Absolutely--do you think the problem is just a matter of judging? It seems to me that many ballroom performers focus so much on technique in their practice sessions that when it comes time to perform, they're still focused more or less entirely on technique--turning the performance into what I would call a practice. A lot of the judges I've talked to say the same thing you've said--that they're looking for emotional content, not just technical precision.

To me, technical practice or repetition is there to create a muscle memory that would make the conscious focus on technique more or less irrelevant. (I'm overstating to make a point). Performance would be about performance.

I judge my own performances by my focus on intention and objective, however, not by what I feel. Your feeling is internal and subjective--the audience can't see you feel, nor do they want to. They want to see you do something, and they want to see you do something big! It sounds to me from your description of your tango that it was about the control of your partner--so that your objective throughout is to subject an unruly inferior to your will, prevent her from fully realizing her freedom. That's a strong objective that makes for a powerful relationship, and it's no wonder the audience caught fire seeing it happen.

▶ EXTRACTED RECORDS:
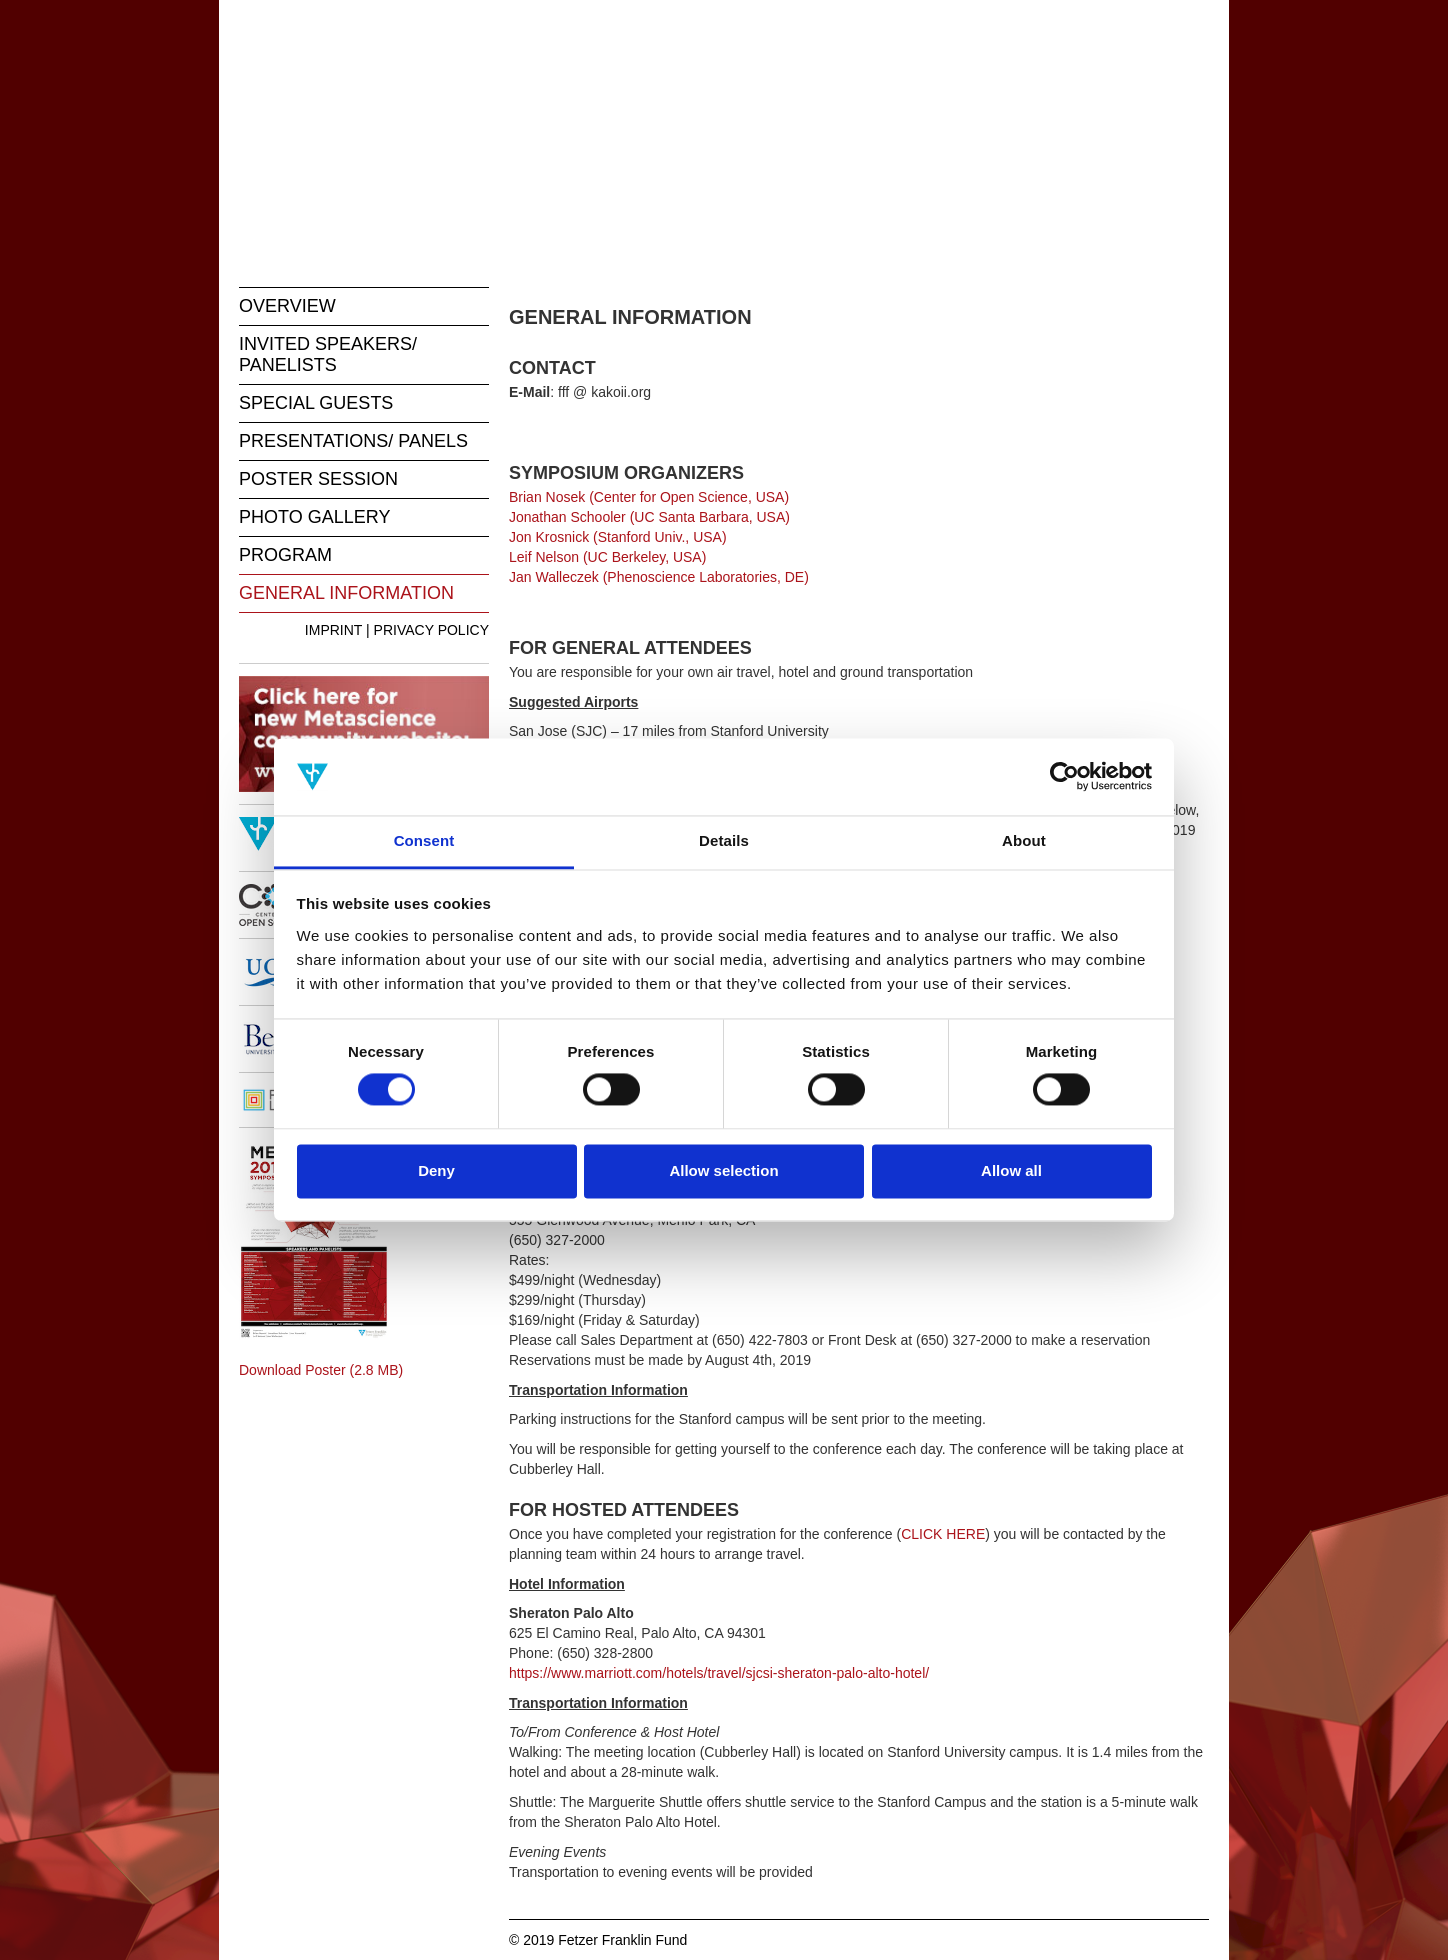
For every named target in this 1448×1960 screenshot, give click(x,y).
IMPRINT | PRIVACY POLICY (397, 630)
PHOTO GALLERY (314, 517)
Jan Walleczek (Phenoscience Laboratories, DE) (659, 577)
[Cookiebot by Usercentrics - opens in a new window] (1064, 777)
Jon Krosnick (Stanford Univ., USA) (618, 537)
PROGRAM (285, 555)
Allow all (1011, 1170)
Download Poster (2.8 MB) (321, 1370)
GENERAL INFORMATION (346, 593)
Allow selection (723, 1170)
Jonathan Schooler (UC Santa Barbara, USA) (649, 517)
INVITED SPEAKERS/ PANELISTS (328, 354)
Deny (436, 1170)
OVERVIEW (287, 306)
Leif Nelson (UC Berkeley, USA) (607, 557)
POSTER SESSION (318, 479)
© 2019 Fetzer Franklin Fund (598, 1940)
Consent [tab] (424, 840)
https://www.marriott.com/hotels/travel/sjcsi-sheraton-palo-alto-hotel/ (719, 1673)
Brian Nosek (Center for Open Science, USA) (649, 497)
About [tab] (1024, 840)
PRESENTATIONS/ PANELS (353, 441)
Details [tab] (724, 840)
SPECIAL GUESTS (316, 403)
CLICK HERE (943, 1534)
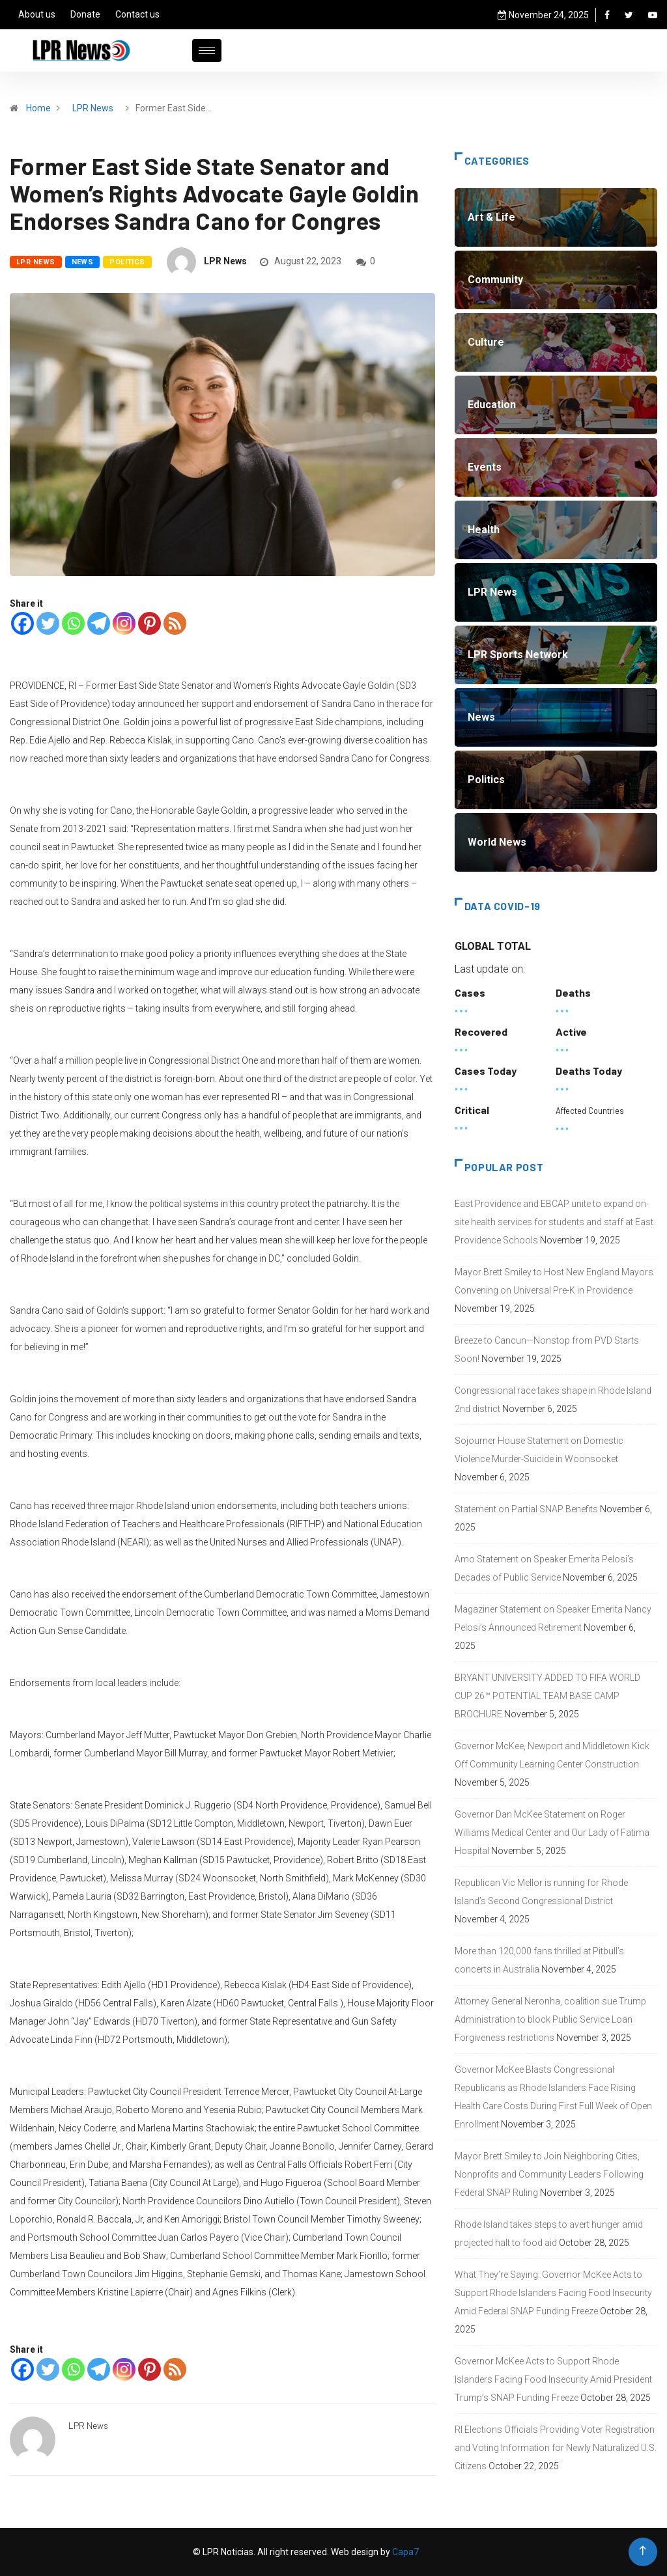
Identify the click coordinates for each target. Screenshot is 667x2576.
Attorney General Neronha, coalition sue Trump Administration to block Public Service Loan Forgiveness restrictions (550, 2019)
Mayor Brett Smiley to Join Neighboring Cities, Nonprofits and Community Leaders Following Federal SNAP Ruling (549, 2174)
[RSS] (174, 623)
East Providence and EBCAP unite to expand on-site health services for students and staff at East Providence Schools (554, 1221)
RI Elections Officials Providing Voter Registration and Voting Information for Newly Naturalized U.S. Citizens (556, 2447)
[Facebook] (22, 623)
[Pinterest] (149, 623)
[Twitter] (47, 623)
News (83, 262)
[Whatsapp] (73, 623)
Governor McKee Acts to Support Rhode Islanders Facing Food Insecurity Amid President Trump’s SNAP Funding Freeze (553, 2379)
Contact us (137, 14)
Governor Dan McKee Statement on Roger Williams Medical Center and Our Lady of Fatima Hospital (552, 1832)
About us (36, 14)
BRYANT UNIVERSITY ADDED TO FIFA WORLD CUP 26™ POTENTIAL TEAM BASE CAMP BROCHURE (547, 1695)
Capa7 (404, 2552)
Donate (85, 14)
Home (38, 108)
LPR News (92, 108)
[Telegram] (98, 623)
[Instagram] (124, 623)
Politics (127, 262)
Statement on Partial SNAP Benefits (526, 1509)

▶ STATED EXERCISE: Please copy the passage on ballroom performance word for word, from "To me, technical" to "be about performance.".

▶ PROBLEM SOLUTION:
To me, technical practice or repetition is there to create a muscle memory that would make the conscious focus on technique more or less irrelevant. (I'm overstating to make a point). Performance would be about performance.